** Excerpt provided follows **

The patient is a 40 year old male with a large area of calcific tendonitis involving the anterior, inferior portion of his subscapularis tendon. The calcification was over 2 cm in size and would cause an audible snap as it popped across the conjoint tendon. Picture A shows the calcification and Picture B shows the calcium deposit being lanced with a spinal needle. Video clip #1 demonstrates the extraction of the calcium. Picture C and video clip #2 demonstrate the removal of all of the calcium. The patient returned to play without difficulty at 8 weeks.
Extraction of the calcium
Humeral and Glenoid Chondral Defects
These pictures demonstrate damage to the cartilage in a shoulder of a high level gymnast.
Arthroscopic Subacromial Decompression
Arthroscopic Debridement of Calcific Tendonitis
How is shoulder arthroscopy different than other surgeries?

** End of Excerpt provided **

Work instructions:
1 > Condense the paragraph of the shoulder arthroscopy text that opens "The patient is a 40 year old male" into a short bulleted list, keeping its main facts.
2 > Write the next part of the shoulder arthroscopy text, following on from its final line.
The rows after this shoulder arthroscopy text have no part in the work here.

** Excerpted records follows **

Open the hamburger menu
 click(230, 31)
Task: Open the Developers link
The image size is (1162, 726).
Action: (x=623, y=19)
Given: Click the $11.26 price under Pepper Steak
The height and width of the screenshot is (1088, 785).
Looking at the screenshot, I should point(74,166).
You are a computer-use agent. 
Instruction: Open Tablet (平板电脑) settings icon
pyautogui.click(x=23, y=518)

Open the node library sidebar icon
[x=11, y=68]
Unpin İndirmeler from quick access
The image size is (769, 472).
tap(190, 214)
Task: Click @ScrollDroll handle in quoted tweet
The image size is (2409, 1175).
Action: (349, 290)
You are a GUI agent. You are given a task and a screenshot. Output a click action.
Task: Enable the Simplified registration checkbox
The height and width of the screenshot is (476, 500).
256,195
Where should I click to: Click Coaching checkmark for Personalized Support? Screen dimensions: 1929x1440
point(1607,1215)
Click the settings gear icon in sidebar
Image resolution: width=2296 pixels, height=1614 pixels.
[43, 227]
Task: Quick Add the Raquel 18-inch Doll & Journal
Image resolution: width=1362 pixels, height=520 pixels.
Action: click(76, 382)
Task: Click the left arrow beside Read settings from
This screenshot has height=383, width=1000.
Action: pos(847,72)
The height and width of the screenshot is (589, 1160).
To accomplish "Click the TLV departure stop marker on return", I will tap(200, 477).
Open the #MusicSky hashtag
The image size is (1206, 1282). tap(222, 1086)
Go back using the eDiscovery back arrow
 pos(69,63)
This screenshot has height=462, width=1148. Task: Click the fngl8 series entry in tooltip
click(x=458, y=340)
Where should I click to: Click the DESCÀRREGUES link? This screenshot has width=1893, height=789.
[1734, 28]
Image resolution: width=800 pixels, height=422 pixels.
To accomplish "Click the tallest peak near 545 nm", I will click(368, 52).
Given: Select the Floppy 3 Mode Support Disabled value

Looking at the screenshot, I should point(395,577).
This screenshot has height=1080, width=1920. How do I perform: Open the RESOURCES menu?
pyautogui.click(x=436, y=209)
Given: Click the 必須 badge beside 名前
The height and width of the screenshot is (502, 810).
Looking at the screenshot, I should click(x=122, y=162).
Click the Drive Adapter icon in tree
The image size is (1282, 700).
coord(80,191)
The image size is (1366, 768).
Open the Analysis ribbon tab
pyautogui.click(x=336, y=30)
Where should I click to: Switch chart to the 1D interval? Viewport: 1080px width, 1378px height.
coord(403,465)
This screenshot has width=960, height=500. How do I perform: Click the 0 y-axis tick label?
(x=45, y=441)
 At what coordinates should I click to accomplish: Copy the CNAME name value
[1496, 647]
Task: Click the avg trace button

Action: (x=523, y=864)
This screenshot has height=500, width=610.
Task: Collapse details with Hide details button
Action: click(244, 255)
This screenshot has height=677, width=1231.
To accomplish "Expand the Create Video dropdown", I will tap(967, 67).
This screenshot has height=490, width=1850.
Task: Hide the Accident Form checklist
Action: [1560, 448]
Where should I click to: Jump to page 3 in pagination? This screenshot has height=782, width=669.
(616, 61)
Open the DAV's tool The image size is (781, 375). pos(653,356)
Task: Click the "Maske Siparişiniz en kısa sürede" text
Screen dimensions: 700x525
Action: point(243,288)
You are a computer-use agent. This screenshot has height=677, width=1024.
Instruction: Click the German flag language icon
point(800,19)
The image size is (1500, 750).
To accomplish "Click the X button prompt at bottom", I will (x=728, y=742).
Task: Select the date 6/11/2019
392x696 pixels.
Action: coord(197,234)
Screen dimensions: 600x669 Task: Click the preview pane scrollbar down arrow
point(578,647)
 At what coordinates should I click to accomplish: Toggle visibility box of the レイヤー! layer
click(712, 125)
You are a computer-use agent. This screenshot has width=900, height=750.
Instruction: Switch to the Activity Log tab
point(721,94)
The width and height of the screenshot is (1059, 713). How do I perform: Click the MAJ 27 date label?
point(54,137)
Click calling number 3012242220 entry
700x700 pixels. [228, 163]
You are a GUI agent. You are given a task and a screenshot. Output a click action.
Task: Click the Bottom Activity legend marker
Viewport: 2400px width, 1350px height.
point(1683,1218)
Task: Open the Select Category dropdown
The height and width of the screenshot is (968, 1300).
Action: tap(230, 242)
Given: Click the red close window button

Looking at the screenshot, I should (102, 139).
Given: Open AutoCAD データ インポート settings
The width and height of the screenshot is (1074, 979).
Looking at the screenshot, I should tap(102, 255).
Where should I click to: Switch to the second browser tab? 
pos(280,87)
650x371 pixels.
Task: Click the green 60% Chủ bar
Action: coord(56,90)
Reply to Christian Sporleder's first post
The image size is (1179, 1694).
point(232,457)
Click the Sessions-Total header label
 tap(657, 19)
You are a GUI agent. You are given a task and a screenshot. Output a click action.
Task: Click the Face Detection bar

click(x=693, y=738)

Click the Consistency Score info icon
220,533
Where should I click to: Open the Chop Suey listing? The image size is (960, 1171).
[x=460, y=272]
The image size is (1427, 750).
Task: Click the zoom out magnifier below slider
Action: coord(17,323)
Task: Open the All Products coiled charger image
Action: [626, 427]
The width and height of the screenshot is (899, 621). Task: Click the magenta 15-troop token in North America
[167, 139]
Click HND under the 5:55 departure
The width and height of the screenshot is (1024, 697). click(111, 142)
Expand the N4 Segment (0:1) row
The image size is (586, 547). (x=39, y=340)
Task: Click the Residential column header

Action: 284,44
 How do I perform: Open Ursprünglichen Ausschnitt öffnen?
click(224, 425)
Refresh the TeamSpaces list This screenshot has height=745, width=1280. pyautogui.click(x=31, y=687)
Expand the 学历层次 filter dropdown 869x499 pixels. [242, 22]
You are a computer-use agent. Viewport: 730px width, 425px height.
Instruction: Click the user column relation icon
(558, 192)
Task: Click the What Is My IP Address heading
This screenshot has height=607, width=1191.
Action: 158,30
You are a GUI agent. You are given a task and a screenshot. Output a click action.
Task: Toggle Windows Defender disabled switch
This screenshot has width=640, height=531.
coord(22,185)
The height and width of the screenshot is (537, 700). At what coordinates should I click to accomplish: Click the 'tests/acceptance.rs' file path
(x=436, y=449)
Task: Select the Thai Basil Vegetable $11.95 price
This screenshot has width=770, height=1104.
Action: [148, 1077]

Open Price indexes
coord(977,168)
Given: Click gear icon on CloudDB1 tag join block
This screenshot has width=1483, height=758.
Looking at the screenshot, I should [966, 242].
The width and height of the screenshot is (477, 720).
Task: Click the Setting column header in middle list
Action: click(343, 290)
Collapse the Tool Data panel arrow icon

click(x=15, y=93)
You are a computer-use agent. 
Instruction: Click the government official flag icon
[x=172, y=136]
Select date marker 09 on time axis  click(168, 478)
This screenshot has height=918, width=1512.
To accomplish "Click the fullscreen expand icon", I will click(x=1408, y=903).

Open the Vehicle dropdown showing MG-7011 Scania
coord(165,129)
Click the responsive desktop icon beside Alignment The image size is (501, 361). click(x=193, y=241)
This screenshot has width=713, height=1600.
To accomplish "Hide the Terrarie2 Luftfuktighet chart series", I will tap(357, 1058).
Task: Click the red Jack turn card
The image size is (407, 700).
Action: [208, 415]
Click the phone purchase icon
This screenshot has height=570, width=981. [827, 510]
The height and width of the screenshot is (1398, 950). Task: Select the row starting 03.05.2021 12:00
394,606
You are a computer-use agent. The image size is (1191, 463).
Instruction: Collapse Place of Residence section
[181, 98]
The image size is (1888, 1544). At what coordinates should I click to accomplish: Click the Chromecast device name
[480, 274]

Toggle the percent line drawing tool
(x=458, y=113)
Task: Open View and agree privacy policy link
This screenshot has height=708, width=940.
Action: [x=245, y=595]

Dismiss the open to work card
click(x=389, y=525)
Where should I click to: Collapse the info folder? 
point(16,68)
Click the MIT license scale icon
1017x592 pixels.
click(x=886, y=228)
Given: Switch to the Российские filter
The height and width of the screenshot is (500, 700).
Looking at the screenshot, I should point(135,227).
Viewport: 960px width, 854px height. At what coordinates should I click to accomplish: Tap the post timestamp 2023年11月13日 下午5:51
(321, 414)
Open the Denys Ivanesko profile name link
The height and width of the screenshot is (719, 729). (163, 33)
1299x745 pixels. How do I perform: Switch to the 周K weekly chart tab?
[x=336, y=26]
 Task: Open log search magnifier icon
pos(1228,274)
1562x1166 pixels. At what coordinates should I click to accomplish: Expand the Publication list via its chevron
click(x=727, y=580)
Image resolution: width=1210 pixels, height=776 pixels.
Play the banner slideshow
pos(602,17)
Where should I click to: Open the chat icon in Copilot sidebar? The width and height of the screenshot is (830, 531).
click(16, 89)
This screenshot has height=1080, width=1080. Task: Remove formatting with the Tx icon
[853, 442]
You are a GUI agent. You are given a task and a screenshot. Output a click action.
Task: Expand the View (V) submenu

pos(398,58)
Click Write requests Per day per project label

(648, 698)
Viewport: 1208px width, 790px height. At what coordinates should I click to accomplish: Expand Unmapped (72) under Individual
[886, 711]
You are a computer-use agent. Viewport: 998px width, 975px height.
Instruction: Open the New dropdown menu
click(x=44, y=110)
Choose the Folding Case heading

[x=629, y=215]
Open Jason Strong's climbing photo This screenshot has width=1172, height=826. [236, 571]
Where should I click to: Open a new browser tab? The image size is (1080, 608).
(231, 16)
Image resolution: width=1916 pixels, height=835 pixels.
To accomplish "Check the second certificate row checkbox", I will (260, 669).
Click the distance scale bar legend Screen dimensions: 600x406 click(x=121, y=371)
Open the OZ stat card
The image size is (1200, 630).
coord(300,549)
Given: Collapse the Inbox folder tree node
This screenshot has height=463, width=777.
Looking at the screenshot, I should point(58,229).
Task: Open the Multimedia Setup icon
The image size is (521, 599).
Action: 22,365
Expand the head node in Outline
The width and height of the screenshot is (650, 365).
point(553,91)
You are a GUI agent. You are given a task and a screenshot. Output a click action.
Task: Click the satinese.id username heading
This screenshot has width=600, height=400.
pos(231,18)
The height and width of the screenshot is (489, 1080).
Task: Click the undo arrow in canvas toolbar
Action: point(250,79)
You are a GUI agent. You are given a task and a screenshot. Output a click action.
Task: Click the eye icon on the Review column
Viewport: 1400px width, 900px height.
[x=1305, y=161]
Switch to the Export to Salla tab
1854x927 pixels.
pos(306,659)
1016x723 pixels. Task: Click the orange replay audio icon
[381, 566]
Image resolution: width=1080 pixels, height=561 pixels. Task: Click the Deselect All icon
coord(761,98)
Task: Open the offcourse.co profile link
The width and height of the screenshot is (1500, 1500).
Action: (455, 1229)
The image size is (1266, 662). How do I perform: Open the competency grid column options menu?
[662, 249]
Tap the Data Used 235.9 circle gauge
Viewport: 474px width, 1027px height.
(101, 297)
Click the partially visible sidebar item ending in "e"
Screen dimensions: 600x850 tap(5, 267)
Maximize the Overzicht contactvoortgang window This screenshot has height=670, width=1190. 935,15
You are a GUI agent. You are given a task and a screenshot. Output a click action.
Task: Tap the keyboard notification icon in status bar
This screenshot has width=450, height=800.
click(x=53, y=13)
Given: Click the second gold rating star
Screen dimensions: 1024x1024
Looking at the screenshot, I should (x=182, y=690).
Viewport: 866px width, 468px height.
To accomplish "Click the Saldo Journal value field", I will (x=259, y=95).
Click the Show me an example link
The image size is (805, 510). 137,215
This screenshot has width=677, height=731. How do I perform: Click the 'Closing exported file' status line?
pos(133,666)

** End of Excerpted records **

Responses:
1 >
- Patient: 40-year-old male with large calcific tendonitis in the anterior, inferior subscapularis tendon
- Calcification: over 2 cm, causing an audible snap as it popped across the conjoint tendon
- Procedure: deposit lanced with a spinal needle, and all the calcium extracted (shown in Pictures A–C and two video clips)
- Outcome: returned to play without difficulty at 8 weeks

2 >
Shoulder arthroscopy is a technique that has evolved in the United States over the last 25 years. Shoulder arthroscopy is technically demanding and is performed for treatment of labral lesions and rotator cuff tears. The patient is placed on their side and multiple portals are created to see and work within the shoulder joint and in the subacromial space. Dr Shepard trained in shoulder arthroscopy with world famous James R Andrews MD – one of the developers of the technique in the United States. Dr Andrews was the first to describe superior labral tears in high level baseball players. Dr Shepard regularly performs shoulder arthroscopy on people from high level athletes to non athletes.
Who needs shoulder arthroscopy?
There are two primary groups of people who undergo shoulder arthroscopy – young overhead athletes with labral tears from dislocations, SLAP tears, loose bodies; older people with rotator cuff tears.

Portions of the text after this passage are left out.